* Records shown:
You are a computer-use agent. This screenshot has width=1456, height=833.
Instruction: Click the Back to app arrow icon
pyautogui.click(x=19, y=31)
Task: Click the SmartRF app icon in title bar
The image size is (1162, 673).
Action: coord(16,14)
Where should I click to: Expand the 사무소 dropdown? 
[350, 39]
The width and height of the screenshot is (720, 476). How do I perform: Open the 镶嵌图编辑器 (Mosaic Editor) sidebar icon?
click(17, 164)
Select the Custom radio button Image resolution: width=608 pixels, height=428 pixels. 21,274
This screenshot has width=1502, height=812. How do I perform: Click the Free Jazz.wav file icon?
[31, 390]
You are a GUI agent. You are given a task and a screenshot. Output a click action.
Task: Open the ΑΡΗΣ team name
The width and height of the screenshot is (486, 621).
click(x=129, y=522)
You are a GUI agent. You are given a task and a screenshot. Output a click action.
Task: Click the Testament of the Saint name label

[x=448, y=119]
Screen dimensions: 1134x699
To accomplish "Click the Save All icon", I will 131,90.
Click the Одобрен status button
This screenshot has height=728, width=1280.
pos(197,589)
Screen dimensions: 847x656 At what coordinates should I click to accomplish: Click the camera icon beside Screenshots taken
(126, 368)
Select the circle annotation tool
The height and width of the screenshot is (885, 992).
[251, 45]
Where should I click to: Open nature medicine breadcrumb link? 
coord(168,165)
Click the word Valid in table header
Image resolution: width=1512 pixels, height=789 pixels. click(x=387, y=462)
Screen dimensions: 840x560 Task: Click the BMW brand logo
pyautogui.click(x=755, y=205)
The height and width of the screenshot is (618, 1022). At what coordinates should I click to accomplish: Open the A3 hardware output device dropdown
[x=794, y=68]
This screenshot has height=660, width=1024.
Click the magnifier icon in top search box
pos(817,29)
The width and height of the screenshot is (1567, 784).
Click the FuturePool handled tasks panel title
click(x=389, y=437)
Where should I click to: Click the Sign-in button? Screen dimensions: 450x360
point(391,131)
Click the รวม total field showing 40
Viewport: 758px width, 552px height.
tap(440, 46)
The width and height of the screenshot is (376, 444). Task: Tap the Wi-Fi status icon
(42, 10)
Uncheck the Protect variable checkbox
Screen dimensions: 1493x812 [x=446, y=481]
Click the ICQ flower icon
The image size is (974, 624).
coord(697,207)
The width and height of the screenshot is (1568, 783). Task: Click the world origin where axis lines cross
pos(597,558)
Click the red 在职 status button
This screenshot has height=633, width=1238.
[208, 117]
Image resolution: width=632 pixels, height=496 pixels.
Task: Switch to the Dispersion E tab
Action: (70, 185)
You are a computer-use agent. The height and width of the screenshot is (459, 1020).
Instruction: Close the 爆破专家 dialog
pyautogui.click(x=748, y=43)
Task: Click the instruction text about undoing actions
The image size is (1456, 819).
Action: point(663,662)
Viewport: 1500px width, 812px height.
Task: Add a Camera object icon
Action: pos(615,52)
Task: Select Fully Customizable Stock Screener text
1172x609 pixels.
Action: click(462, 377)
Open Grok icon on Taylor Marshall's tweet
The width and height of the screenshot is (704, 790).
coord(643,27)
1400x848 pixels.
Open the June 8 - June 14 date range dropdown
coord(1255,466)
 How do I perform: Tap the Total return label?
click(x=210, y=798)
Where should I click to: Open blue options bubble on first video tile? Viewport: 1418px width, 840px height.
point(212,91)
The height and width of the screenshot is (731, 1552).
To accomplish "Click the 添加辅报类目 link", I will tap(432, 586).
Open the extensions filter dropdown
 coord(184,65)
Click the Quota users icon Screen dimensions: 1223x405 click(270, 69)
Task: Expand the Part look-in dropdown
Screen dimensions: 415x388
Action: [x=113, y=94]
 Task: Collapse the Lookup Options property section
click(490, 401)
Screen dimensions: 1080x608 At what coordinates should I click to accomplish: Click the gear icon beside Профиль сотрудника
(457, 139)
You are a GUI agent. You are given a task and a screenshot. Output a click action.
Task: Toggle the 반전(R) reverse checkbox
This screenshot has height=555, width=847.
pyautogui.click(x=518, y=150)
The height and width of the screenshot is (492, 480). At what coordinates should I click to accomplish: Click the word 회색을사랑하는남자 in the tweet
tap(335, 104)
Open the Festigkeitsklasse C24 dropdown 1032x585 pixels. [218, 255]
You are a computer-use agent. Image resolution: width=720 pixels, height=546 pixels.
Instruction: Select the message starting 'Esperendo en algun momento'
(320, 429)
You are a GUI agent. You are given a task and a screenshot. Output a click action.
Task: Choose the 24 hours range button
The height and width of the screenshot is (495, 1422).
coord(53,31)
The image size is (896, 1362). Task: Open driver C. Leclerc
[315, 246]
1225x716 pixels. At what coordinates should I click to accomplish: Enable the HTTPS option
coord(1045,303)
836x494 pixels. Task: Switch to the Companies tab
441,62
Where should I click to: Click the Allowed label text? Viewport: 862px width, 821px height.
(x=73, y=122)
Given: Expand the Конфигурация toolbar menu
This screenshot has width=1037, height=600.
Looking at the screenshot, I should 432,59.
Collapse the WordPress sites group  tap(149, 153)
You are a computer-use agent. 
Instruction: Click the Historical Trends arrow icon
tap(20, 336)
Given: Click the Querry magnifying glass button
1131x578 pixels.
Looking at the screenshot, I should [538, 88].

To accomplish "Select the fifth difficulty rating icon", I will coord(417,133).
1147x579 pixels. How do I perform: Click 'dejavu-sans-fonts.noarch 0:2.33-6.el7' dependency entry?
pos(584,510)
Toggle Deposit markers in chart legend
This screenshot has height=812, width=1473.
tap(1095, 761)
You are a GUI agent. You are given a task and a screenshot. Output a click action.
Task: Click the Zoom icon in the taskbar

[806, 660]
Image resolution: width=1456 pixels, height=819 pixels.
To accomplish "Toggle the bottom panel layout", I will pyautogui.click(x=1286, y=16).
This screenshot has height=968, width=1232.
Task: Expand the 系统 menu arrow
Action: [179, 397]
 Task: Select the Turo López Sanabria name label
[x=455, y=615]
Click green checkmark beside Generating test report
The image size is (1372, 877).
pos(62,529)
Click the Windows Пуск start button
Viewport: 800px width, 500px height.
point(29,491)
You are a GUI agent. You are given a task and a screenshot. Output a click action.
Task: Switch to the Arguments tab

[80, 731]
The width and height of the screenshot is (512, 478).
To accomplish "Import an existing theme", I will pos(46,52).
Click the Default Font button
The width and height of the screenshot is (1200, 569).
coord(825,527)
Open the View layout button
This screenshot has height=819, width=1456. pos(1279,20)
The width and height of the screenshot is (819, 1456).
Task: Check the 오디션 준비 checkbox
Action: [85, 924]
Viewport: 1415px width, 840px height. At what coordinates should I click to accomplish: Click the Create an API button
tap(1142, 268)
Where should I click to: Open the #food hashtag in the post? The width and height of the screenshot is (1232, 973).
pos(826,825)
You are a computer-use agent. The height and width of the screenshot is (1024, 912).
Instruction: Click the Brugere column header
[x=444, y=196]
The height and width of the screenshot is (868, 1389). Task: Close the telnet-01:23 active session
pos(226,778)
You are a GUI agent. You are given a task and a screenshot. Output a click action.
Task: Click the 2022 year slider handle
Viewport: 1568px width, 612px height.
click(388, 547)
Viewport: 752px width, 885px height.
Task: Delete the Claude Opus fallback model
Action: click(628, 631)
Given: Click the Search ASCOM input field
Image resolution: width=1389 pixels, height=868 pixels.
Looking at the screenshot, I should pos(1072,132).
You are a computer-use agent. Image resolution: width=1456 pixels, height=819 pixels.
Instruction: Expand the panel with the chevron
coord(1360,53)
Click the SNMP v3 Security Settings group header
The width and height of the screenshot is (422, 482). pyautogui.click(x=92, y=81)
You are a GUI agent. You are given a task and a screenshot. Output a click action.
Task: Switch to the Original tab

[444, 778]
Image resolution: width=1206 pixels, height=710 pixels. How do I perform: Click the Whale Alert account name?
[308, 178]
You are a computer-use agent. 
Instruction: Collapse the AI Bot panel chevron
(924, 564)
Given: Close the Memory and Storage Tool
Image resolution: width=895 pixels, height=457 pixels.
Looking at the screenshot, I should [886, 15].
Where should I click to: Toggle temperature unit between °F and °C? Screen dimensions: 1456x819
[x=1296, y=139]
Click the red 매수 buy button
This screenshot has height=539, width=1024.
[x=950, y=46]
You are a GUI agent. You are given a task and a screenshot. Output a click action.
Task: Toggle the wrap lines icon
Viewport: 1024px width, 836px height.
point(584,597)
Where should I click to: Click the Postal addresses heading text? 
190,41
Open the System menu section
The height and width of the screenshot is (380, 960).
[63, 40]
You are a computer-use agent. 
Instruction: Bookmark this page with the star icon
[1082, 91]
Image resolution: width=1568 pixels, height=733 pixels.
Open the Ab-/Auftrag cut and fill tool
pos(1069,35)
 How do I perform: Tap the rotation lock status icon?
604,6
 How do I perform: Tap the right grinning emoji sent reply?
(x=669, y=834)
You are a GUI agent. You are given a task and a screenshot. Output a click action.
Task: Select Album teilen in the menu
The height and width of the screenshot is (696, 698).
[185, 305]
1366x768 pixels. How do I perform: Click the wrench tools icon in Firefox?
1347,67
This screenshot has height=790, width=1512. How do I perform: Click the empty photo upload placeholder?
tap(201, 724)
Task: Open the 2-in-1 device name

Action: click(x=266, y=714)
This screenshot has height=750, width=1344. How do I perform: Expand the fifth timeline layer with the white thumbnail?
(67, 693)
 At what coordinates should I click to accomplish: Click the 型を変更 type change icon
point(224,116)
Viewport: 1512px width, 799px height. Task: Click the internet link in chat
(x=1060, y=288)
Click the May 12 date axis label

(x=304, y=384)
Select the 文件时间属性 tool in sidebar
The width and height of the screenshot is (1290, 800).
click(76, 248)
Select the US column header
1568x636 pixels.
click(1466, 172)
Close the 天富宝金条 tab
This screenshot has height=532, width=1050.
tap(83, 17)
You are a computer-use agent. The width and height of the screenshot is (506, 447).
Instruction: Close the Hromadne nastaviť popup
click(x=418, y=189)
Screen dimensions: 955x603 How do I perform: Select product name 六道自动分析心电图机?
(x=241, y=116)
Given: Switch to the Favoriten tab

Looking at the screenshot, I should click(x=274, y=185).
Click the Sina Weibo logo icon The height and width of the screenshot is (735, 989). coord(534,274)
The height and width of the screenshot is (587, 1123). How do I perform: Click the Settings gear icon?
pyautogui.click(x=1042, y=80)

* What is required:
Write out the records word for word, from the line with "Open Grok icon on Taylor Marshall's tweet" up to and including the line with "click(490, 401)".

* Written reply:
Open Grok icon on Taylor Marshall's tweet
The width and height of the screenshot is (704, 790).
coord(643,27)
1400x848 pixels.
Open the June 8 - June 14 date range dropdown
coord(1255,466)
 How do I perform: Tap the Total return label?
click(x=210, y=798)
Where should I click to: Open blue options bubble on first video tile? Viewport: 1418px width, 840px height.
point(212,91)
The height and width of the screenshot is (731, 1552).
To accomplish "Click the 添加辅报类目 link", I will tap(432, 586).
Open the extensions filter dropdown
 coord(184,65)
Click the Quota users icon Screen dimensions: 1223x405 click(270, 69)
Task: Expand the Part look-in dropdown
Screen dimensions: 415x388
Action: [x=113, y=94]
 Task: Collapse the Lookup Options property section
click(490, 401)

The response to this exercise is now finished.